In other words, if this committee were to have its way, medical aspirants will have to take only one entrance test to seek admission in any college; MBBS graduates will have to pass a compulsory screening test for permanent registration with the MCI; and doctors will have to keep updating their knowledge and skills to hold on to their licences and continue with their practice.
The three ideas were "discussed and accepted" at the second meeting of the group of experts, headed by renowned clinical pharmacologist Ranjit Roy Choudhury, this week. If the proposals find favour with the new government, then they could be introduced through amendments in the Indian Medical Council Act.

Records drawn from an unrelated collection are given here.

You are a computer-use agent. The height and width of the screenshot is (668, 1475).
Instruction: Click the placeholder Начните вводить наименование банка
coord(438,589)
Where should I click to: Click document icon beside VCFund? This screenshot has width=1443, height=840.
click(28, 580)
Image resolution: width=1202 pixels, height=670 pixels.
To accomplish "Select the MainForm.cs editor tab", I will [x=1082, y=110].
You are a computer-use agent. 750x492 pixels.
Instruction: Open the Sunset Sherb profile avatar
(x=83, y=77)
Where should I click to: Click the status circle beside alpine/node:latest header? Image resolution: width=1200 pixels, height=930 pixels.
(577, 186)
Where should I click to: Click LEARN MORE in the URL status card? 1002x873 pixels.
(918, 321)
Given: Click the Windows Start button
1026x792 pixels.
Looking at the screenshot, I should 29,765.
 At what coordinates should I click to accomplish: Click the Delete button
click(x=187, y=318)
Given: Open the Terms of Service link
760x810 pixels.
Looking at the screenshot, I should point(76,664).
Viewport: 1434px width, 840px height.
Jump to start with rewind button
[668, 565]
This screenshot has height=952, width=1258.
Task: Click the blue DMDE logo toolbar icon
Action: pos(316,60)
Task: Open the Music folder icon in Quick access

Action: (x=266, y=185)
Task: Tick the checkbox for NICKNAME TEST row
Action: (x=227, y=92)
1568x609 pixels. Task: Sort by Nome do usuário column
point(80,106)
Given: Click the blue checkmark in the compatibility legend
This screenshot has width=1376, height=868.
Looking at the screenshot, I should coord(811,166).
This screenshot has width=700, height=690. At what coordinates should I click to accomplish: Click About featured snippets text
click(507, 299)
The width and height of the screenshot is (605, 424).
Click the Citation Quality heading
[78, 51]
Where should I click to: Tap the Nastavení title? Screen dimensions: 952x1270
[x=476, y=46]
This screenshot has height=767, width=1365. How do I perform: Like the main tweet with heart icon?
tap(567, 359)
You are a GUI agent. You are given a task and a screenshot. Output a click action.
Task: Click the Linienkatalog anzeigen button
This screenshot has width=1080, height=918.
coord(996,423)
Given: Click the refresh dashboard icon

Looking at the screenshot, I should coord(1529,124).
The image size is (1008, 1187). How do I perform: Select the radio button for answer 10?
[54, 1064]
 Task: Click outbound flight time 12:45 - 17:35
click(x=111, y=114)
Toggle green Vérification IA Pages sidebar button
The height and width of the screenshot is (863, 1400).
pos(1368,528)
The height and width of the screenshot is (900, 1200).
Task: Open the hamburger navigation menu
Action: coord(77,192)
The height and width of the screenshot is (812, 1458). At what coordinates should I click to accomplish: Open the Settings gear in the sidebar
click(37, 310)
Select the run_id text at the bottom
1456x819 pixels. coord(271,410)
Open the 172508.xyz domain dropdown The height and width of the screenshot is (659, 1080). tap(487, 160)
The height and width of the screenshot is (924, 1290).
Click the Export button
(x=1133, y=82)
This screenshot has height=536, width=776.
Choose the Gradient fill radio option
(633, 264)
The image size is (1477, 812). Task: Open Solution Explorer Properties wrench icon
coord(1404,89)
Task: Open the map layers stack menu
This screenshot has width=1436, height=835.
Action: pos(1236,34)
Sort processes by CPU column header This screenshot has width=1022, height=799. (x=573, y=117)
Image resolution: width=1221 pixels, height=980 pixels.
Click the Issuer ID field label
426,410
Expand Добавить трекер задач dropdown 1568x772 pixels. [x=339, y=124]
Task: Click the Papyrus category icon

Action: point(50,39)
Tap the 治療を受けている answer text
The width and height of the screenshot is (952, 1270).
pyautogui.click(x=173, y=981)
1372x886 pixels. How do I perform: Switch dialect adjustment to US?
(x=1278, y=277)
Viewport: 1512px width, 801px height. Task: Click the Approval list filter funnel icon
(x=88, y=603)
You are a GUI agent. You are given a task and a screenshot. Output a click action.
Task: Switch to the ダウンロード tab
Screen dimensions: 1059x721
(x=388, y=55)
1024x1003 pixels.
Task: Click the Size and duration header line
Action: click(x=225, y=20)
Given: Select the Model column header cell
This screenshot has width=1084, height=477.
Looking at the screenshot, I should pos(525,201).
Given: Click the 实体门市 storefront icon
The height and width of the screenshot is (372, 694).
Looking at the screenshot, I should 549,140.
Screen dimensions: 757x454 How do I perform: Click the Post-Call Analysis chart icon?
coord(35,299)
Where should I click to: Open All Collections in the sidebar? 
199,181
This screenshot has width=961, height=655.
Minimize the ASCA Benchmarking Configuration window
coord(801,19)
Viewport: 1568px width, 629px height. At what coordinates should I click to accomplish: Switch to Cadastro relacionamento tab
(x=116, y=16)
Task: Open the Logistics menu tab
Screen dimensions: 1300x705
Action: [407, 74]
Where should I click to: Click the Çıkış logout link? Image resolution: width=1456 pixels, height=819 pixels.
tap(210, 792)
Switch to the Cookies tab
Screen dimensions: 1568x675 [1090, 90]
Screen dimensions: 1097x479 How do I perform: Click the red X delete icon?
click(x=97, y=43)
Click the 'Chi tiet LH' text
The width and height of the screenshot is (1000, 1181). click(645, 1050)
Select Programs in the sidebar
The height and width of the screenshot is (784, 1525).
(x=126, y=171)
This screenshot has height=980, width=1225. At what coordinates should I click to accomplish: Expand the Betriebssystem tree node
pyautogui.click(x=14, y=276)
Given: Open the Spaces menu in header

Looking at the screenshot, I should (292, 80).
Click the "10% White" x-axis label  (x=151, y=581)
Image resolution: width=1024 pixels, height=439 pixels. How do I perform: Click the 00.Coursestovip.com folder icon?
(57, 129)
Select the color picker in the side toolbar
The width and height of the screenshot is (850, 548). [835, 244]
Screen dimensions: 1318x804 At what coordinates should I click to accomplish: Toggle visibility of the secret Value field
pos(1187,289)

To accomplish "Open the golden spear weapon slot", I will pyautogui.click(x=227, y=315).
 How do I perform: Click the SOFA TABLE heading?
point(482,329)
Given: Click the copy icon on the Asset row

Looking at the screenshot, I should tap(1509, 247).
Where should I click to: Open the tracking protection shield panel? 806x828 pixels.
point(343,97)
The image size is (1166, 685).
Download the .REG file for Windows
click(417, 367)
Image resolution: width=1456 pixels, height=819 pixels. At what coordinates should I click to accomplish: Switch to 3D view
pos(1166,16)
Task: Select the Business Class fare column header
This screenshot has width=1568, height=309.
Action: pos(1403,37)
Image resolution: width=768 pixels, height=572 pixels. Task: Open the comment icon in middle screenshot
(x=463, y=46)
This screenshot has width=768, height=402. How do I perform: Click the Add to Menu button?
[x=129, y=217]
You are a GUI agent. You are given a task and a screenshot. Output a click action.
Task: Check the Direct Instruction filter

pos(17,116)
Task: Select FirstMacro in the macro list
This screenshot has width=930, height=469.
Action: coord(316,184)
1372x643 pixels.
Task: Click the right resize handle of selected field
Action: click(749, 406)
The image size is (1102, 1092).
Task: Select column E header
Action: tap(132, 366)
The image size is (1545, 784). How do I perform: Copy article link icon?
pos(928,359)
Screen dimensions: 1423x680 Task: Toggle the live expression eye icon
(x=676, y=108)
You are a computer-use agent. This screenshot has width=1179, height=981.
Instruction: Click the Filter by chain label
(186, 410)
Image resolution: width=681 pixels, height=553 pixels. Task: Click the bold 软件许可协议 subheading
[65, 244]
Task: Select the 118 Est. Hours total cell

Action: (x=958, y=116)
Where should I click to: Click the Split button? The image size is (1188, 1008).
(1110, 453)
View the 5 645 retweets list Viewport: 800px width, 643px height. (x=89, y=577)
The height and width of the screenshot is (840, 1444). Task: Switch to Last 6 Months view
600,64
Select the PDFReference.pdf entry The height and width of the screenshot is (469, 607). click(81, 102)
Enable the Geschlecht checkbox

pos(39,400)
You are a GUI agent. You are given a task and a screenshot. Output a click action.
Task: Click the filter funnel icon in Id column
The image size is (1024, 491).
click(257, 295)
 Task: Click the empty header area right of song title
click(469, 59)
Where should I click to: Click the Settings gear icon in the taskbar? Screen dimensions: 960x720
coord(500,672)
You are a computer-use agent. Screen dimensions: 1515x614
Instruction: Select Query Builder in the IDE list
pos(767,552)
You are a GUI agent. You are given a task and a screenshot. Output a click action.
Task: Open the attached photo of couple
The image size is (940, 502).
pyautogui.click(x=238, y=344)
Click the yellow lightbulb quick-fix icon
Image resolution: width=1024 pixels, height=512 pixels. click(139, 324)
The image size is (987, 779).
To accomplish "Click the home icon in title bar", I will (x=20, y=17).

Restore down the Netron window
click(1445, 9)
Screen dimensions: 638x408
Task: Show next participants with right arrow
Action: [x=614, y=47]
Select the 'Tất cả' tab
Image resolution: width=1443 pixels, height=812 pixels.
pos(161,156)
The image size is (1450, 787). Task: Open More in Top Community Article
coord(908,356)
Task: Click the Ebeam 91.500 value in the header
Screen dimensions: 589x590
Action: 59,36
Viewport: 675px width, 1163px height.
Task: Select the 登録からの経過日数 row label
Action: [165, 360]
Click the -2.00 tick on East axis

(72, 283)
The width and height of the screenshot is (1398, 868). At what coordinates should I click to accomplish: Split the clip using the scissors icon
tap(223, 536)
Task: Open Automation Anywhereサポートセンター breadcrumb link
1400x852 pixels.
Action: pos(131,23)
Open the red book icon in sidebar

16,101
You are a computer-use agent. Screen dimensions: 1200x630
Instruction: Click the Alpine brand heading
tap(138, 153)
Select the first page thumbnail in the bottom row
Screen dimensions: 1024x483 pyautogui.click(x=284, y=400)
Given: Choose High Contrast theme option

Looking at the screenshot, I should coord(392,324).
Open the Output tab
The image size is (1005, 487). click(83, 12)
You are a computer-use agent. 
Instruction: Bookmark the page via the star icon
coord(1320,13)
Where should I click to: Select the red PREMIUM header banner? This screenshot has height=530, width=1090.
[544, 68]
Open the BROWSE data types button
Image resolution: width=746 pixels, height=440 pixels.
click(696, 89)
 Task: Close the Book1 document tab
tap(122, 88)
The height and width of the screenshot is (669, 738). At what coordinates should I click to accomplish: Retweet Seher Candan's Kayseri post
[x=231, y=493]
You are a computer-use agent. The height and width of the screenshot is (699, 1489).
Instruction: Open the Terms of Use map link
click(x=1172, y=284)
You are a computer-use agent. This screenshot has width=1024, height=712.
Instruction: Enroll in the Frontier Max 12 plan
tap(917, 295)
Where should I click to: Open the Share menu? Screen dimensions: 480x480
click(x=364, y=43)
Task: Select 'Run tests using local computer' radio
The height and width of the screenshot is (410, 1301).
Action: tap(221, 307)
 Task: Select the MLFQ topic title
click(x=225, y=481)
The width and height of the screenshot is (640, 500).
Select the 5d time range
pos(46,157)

Explaining the rationale behind the proposed reforms, a source in the expert panel told ET, "The only way we can strive for quality healthcare in the country is by ensuring that the intake in educational institutions is of a certain standard; young doctors joining the profession have minimum competencies and existing medical practitioners keep up with advancements in medicine." The proposed reforms are not entirely new.
The UPA government, for instance, had tried its best to introduce a common entrance test for all medical aspirants, but couldn't as the apex court shot it down last year. In the past, there have also been attempts to implement the nationallevel exit test for medical graduates and compulsory renewal of medical licences.